-- Exercise set --
- A) From the forum thread on patchy skin and puffy nipples, return the text between "also my other" and "and never have.", inclusive.
- B) Name every forum username that appears in the thread on patchy skin and puffy nipples, whether as a poster or as a quoted author.
- C) In the thread on patchy skin and puffy nipples, what cost does the quoted post give for surgery in the UK with a decent surgeon?

# patchy skin & puffy nipples!



## tempnatural (Jul 8, 2010)

Hi,

basically I used to go on sunbeds alot, and i tanned perfect, then I started on a tanning injection and i started to get white patches on my face, so i quit both injection and sunbeds, since then when ever i start to get a tan I have patches on my face (wether its natural sunlight or sunbeds)... ive not tanned in about 6-8months but im wanting to get back on the sunbeds, anyone got any ideas on how to reduce having patches? I already moisturise plenty.

also my other annoying problem is i have stupidly puffy nipples, im 19, male, and you can distinctly see the shape on my nipples through most stuff i wear, which is pretty crap and slightly embarassing. I'm not running any courses and never have.

any help/advice is appreciated, thankyou


----------



## OrganicSteel (Feb 4, 2008)

WannaGetStacked said:


> Puffy nips in probably gynecomastia, can you feel any tissue behind your nipple? Only way to fix it is surgery, which cost £4k in the UK with a decent surgeon (Karidis is best).


Can't you get it done for free on the NHS? I did when I was younger, mind you i have a dodgy looking nipple, indentation and scarring 9 years later from it.


----------



## OrganicSteel (Feb 4, 2008)

WannaGetStacked said:


> Yes, I did.. crap job, didn't do it properly, still need another OP to sort it properly etc. So wouldn't recommend it form my own experience.


Guess I wasn't the only one then :lol:


----------

-- Listed entries --
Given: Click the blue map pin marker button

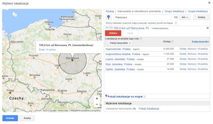Looking at the screenshot, I should (109, 17).
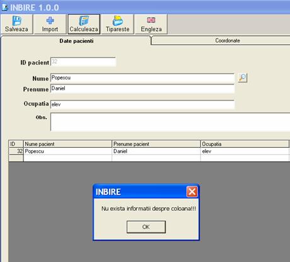Click the magnifier search icon beside Nume
The width and height of the screenshot is (290, 262).
pos(242,78)
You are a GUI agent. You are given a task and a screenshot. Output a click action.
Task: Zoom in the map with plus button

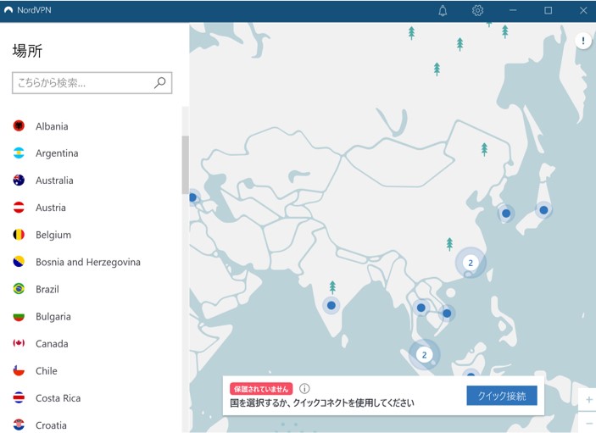tap(589, 399)
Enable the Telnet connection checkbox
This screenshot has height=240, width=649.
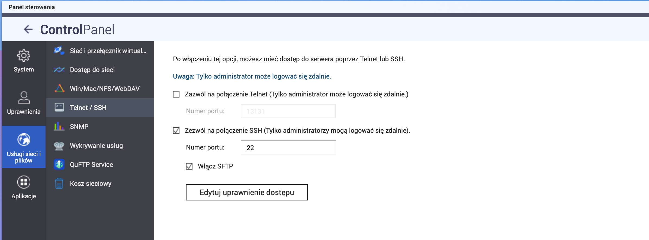click(176, 94)
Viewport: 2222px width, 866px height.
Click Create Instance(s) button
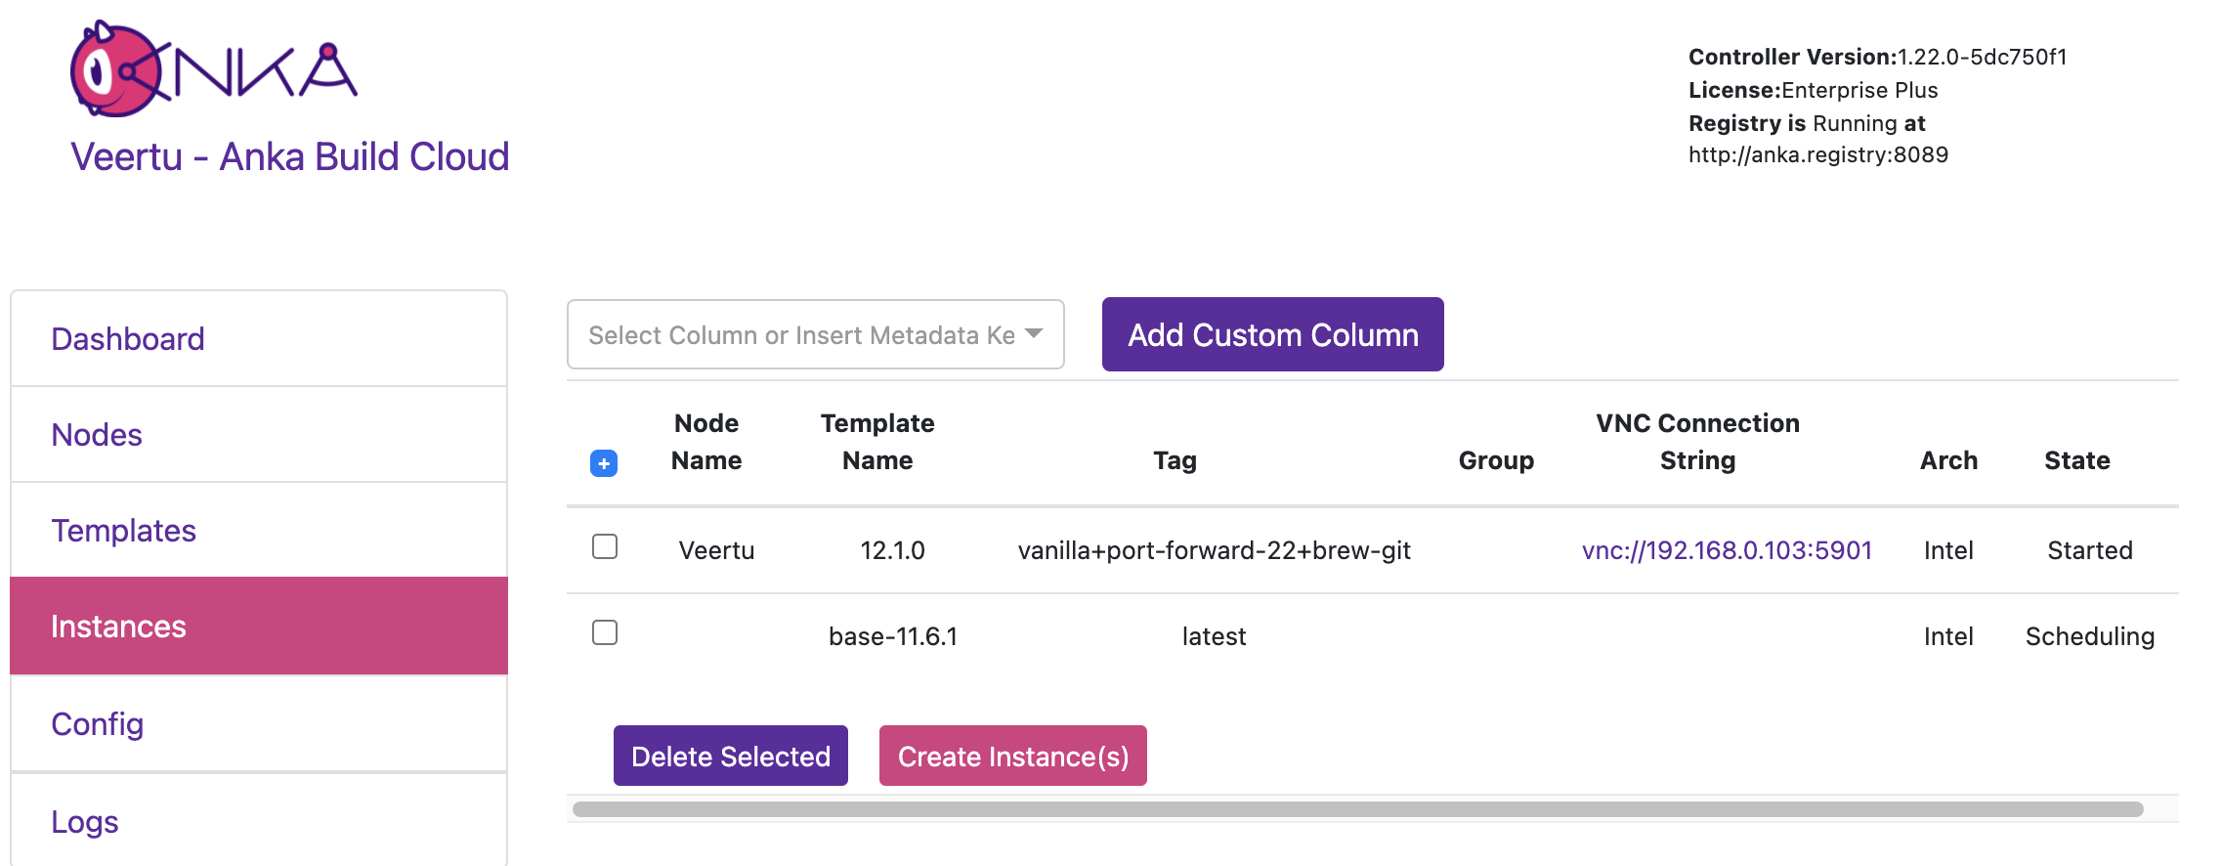coord(1012,756)
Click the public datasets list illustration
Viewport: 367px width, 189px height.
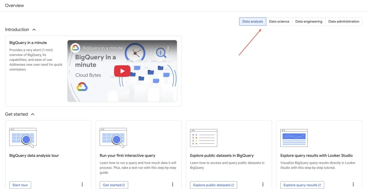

-- Per-task answers --
- A)
also my other annoying problem is i have stupidly puffy nipples, im 19, male, and you can distinctly see the shape on my nipples through most stuff i wear, which is pretty crap and slightly embarassing. I'm not running any courses and never have.

- B) tempnatural, OrganicSteel, WannaGetStacked

- C) £4k